Lorsqu’un appel principal est formé à l’encontre d’un jugement définitif intervenant après un jugement ayant sursis à statuer en attente d’une mesure de régularisation d’un vice entachant une autorisation d’urbanisme, l’appel incident qui conteste le jugement de sursis est recevable. Par ailleurs, il appartient au juge d’appel, saisi par l’effet dévolutif, de statuer sur les moyens écartés par le premier jugement de sursis lorsqu’il censure le motif d’annulation de l’autorisation retenu dans le second jugement.

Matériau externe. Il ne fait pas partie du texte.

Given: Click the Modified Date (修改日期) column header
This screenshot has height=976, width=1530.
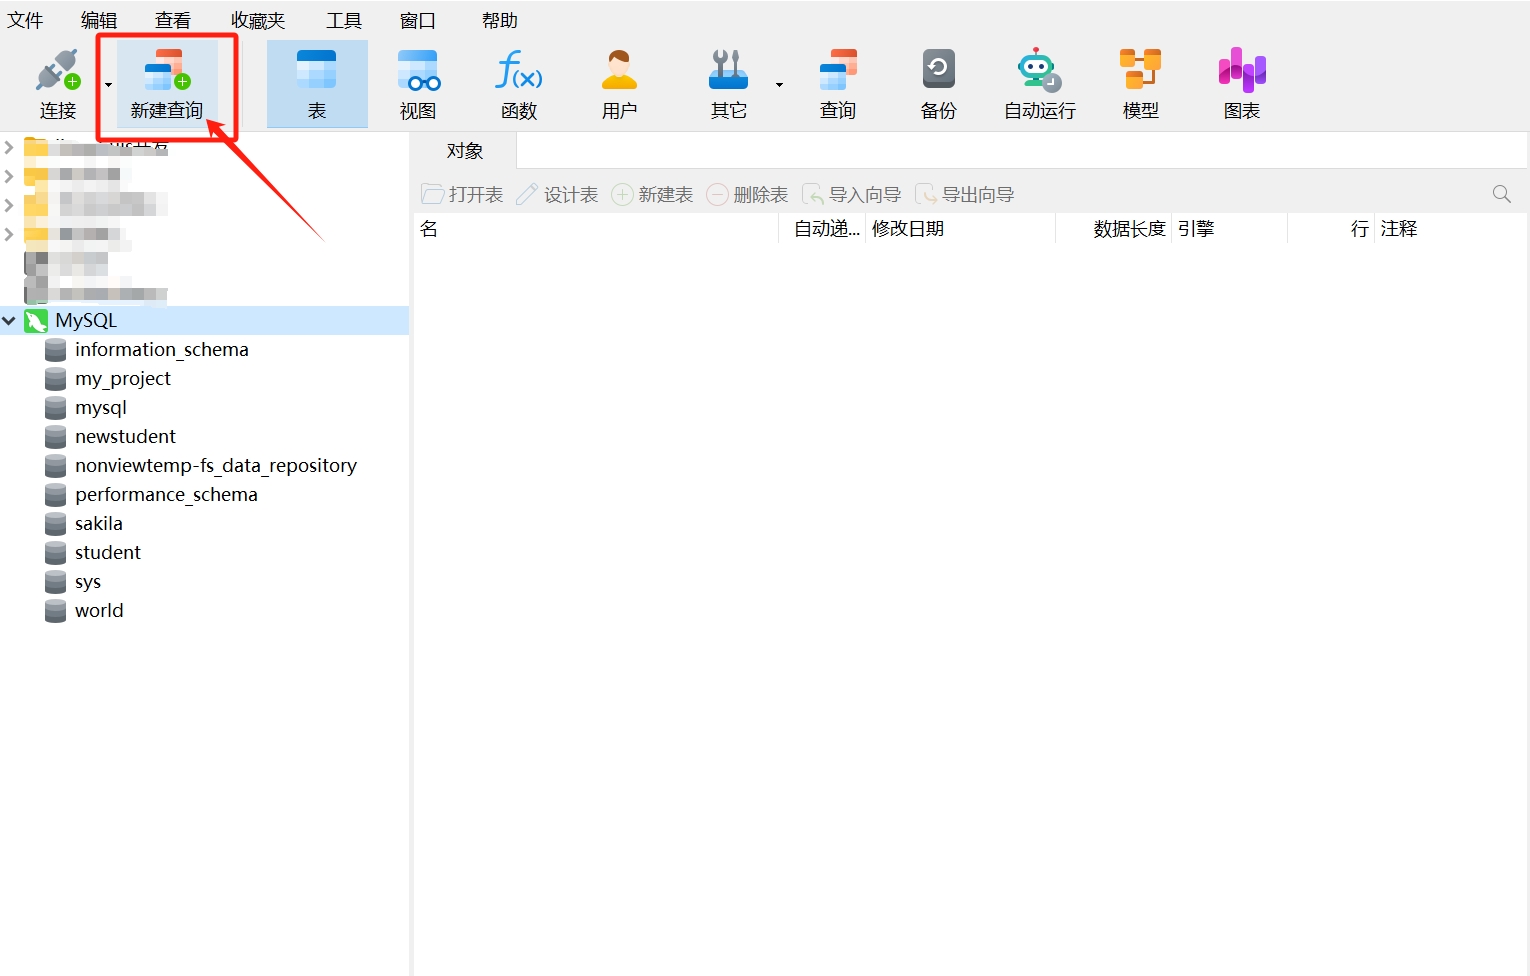Looking at the screenshot, I should pyautogui.click(x=908, y=229).
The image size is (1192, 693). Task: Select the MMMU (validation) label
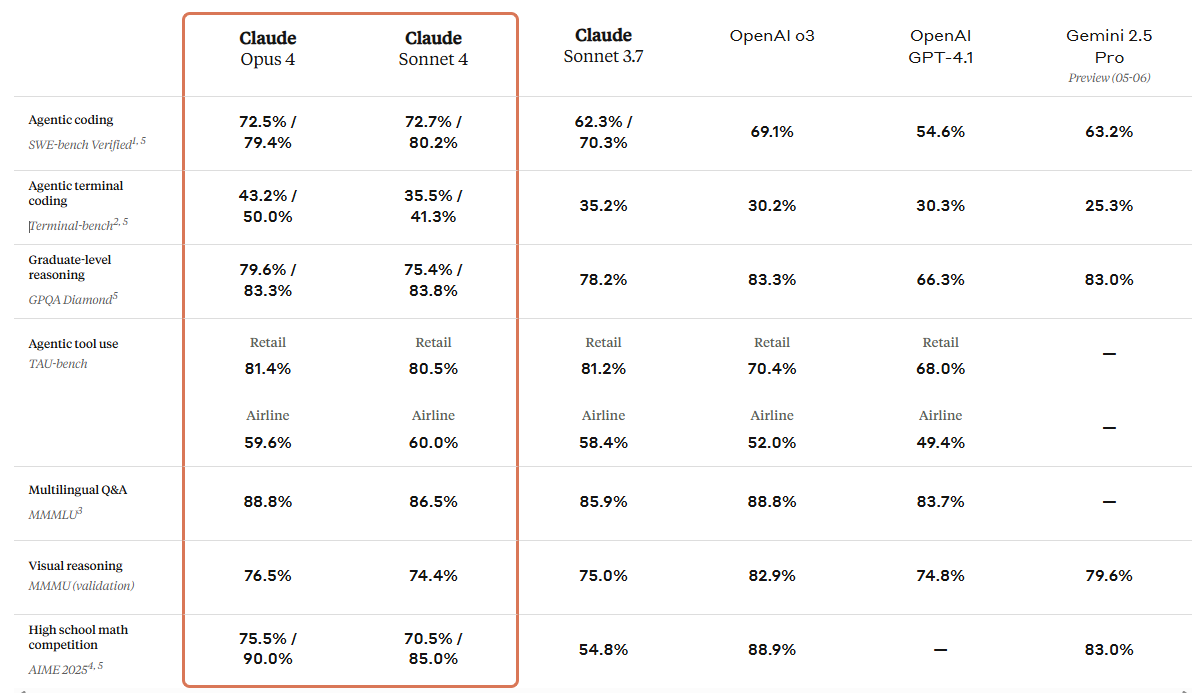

CE, sect, 12 déc. 2025, no 488011, Lebon
La décision rendue en section par le Conseil d’État du 12 décembre 2025 (CE, sect., 12 déc. 2025, n° 488011 : AJDA, 2025, p. 2299, obs. E. Maupin ; JCP A 2025, 51, act. 592, obs. P. Gasnier) règle l’une des nombreuses et difficiles questions que pose l’application de l’article L. 600-5-1 du Code de l’urbanisme qui permet au juge de surseoir à statuer lorsqu’il constate qu’un vice entachant une autorisation d’urbanisme est susceptible d’être régularisé. Il est ici question de l’office du juge d’appel saisi du recours contre un jugement statuant définitivement sur un permis de construire alors qu’un jugement avant dire droit ayant ordonné la régularisation précède le jugement définitif et que ce dernier n’a pas été frappé d’appel.